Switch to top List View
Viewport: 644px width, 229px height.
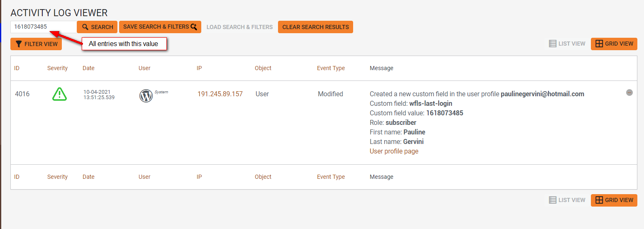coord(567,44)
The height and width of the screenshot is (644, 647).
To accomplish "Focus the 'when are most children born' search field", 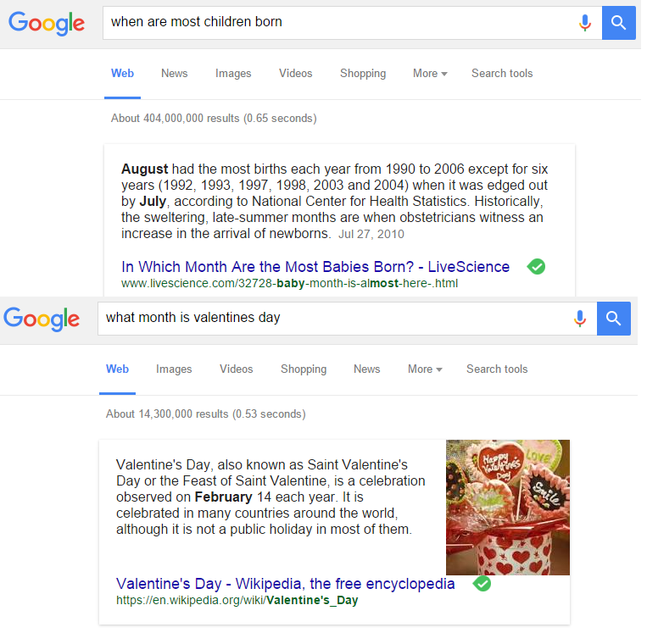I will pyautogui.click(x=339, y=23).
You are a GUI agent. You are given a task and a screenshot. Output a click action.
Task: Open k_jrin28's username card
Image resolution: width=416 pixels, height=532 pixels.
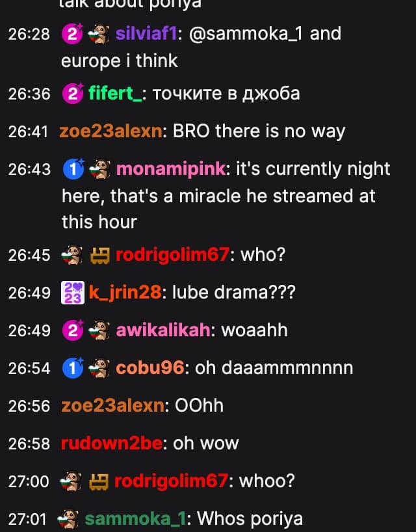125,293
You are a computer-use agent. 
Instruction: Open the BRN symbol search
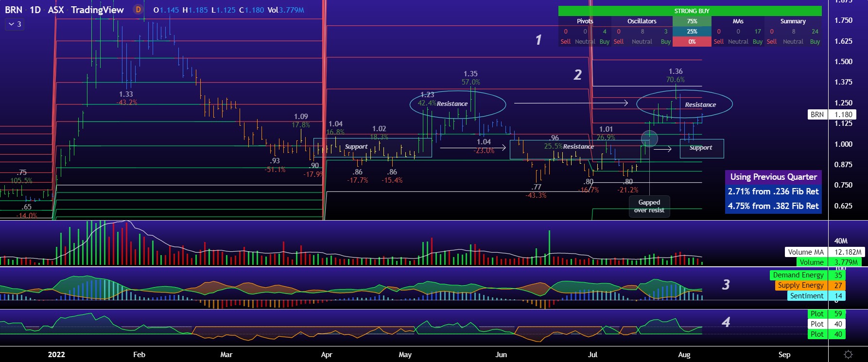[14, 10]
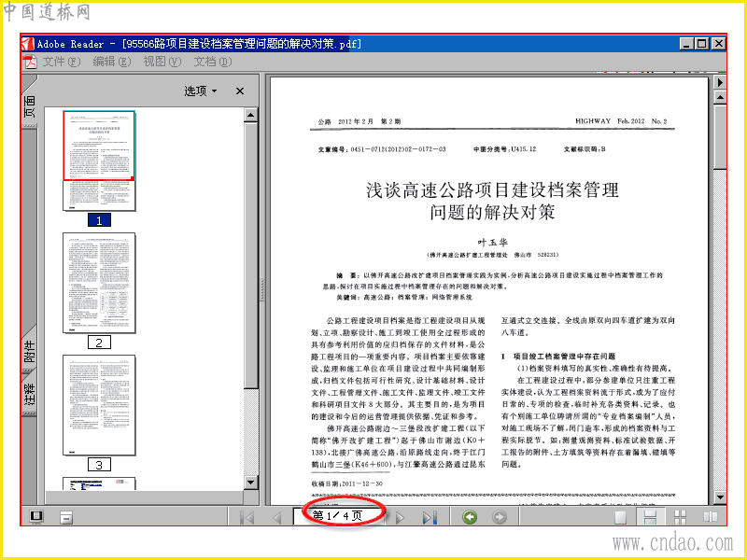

## Task details
Across the records, count the lines holding the string "agent". Give the number and stop.

## Response area
2